O BRCR11 manterá a distribuição de R$ 0,41 por cota neste mês, consolidando a mesma quantia paga desde junho de 2025. A continuidade reforça a previsibilidade do fluxo para investidores que priorizam renda recorrente em fundos de lajes corporativas. Com base no preço de fechamento de abril (R$ 47,28), o provento representa um Dividend Yield mensal aproximado de 0,87%, alinhado ao histórico recente do fundo.
Os cotistas com posição até o fechamento de 8 de maio de 2026 terão direito aos dividendos do BRCR11, com pagamento previsto para 15 de maio de 2026, referente ao resultado de abril. O calendário reforça a rotina de repasses mensais, prática comum em FIIs de tijolo e especialmente relevante para quem busca planejamento de caixa.
Desde 2007, o fundo imobiliário BRCR11 atua como um dos maiores FIIs da bolsa brasileira, com foco em escritórios classe AAA situados em polos corporativos consolidados. A tese se ancora em ativos de alta qualidade, contratos robustos e inquilinos de primeira linha, fatores que tendem a suavizar oscilações de receita em ciclos de mercado mais desafiadores.
A gestão mantém estratégia ativa, com ênfase em renegociações, modernizações e reciclagem pontual do portfólio. Tais iniciativas buscam mitigar vacância, alongar prazos médios e preservar o patamar dos proventos. Entre as medidas recentes, destaca-se a locação de 1.246 m² na Torre Almirante ao escritório Siqueira Castro, sinalizando tração comercial no Rio de Janeiro.
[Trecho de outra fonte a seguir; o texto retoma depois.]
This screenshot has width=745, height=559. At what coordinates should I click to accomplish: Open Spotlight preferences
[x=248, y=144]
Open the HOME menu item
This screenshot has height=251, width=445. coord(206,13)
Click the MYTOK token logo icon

Composição e geografia do portfólio sustentam a resiliência. Por padrão de ativos, 93% da receita contratada vem de imóveis AAA, 5% de classe A e 2% de classe B. Em termos regionais, São Paulo responde por 59% (Diamond Tower, Eldorado Business Tower, EZ Towers e Sucupira) e o Rio de Janeiro por 41% (CEO Office, Montreal, MV9, Senado e Torre Almirante), diversificando riscos.
A vacância financeira do FII BRCR11 foi de 8,8% da receita potencial em março de 2026, enquanto a vacância física atingiu 11,1% da ABL. Entre os principais locatários estão Petrobras (18%), Samsung (8%), Amil (6%), Cargill (5%), INPI (4%) e Sanofi (3%), indicando base sólida e pulverizada de receita.
Em síntese, os dividendos do BRCR11 de R$ 0,41 por cota mantêm a consistência recente, amparados por portfólio prime, gestão ativa e melhora operacional seletiva, ainda que com vacância a acompanhar.